Out of the spring rain, into the narrow, dimly lit dining room on a downbeat block of 53rd Street. The decor is almost old-fashioned modern, not quite Jetsons, but trying hard to avoid Gallic kitsch. Yellow banquettes are cruelly narrow - do designers not try to sit in furniture before selling it? - but the chairs looked comfortable and there were table cloths. Suits on the servers too.
La Silhouette seems bent on offering a sort of edited version of an upscale dining experience. Thus an amuse is offered, a little gift from the chef, but it's Boursin ® with bagel chips. Boursin can be a gift from a chef only if he has been out shopping and bought too much and wants to give you some. What's so difficult about chopping some herbs into some cream cheese in house?
Paul Goerg is not my favorite champagne, but at least it was correctly priced, so I sipped that while nibbling the cheese, and reflected on Liebling's wonderful image of an experience eater mopping the sauce from the hollows on one of those specialist snail plates with pieces of bread "fitted to the bore of the crock as precisely as a bullet to a rifle barrel."

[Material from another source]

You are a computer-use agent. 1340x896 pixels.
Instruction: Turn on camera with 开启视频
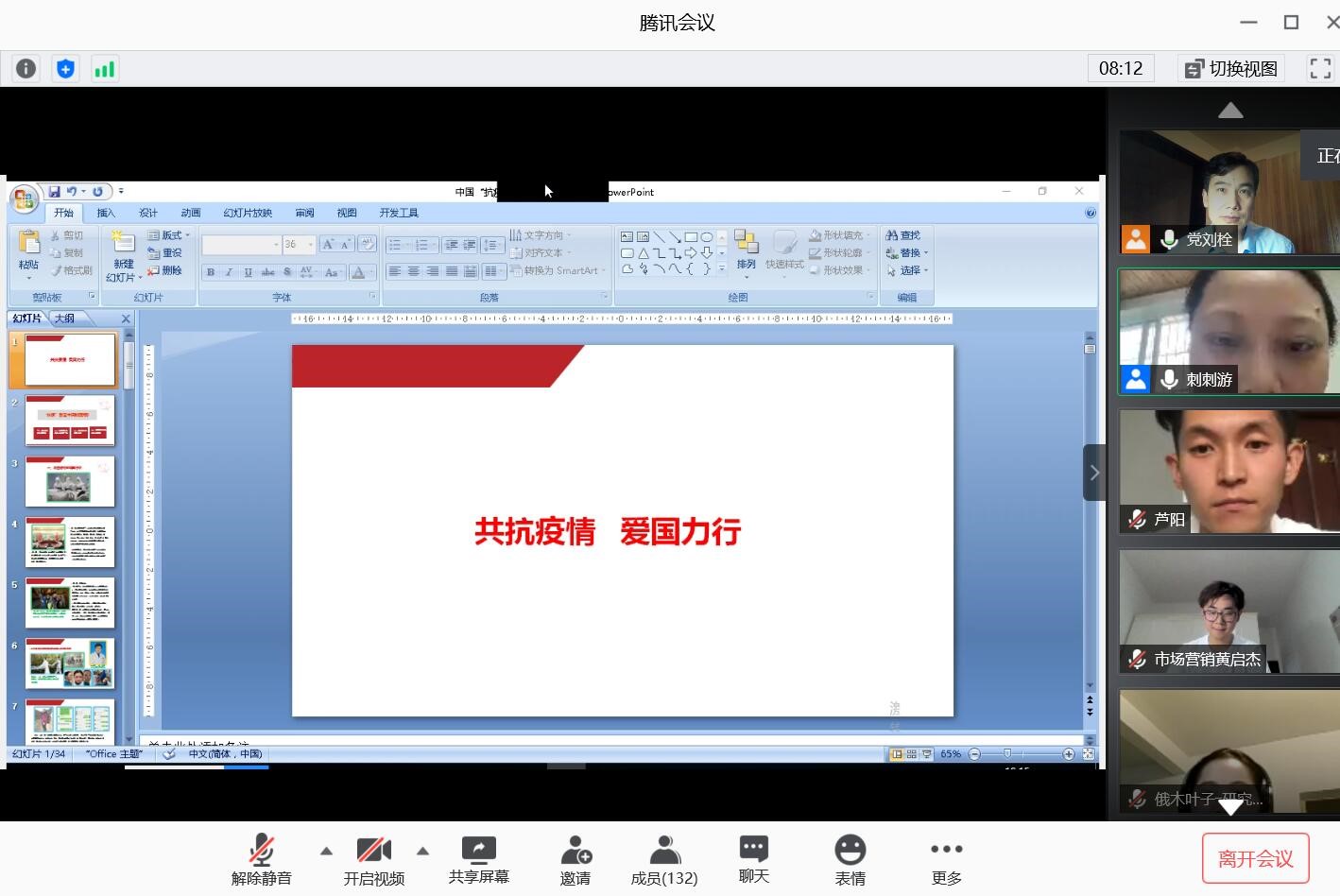pos(373,859)
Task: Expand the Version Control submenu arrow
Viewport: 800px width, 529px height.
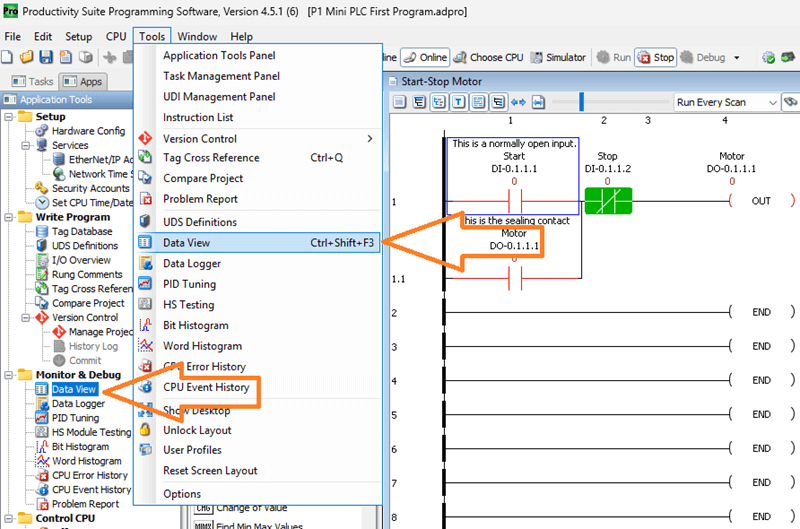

But of course, this isn't that kind of snail dish. It was a risotto with several layers of flavor, offered both as an appetizer and entrée.
Fine beaks who insist risottos cannot be made in restaurants, requiring constant attention and long stirring, will not be converted by the rice in this dish. There is nothing bad about it at all, but I am not going to pretend that every grain is poised in that beatific state between al dente and gloopy. It's a restaurant risotto. But it's very nicely garnished.
The first thing you get is a distinct aroma of grilled cheese. Welsh rarebit, I thought, leaning over the plate. A firm, nutty cheese is sliced thinly, not grated, and laid over the rice, just beginning to melt into it. Hen of the Woods decorates the dish, which is lapped too by a fresh and foamy spring garlic sauce. Green sauces make me nervous, but this was a good one.
The snails? Imported from Burgundy implies the menu, and I sought and received confirmation. They are not of the quality of the fat, black gastropods which decorated the fabulous snail 'n' eggs dish I've raved about at Craft. But they are chubby, sweet, earthy and entirely adequate to the occasion. I don't care how soon I eat this again, but I'll choose a minerally red next time and not the over-sweet Petit Syrah which is offered by the glass.
The menu is brief, six starters, seven mains, a soup and a pasta. I thought a spot of duck was called for, what with duck being all the rage these days (i.e. on the menu at Momofuku Ssäm Bar).
I accepted the recommendation of medium rare, but the slices of breast were cooked slightly beyond that. To be honest, I prefer duck quite well cooked; the meat is more tender. Carrots were cumin scented, black kale made a dramatic garnish (until I messed the dish around, as in the photo), and a little braised gizzard finished it off.
All pretty good. Service tries terribly hard, in fact a bit too hard: I don't need solicitous enquiries not only from my server and the manager, but from another over-achieving server too (and by the way, you don't address a single male as "Gentleman"). The wine list has the predictable upper reaches, but also plenty of French country bottles in the $30 to $50 region, well suited to the cuisine.
No pudding, but another nice little gift from the chef with my coffee.
The website doesn't entirely work, but it will give you menu and wine list information.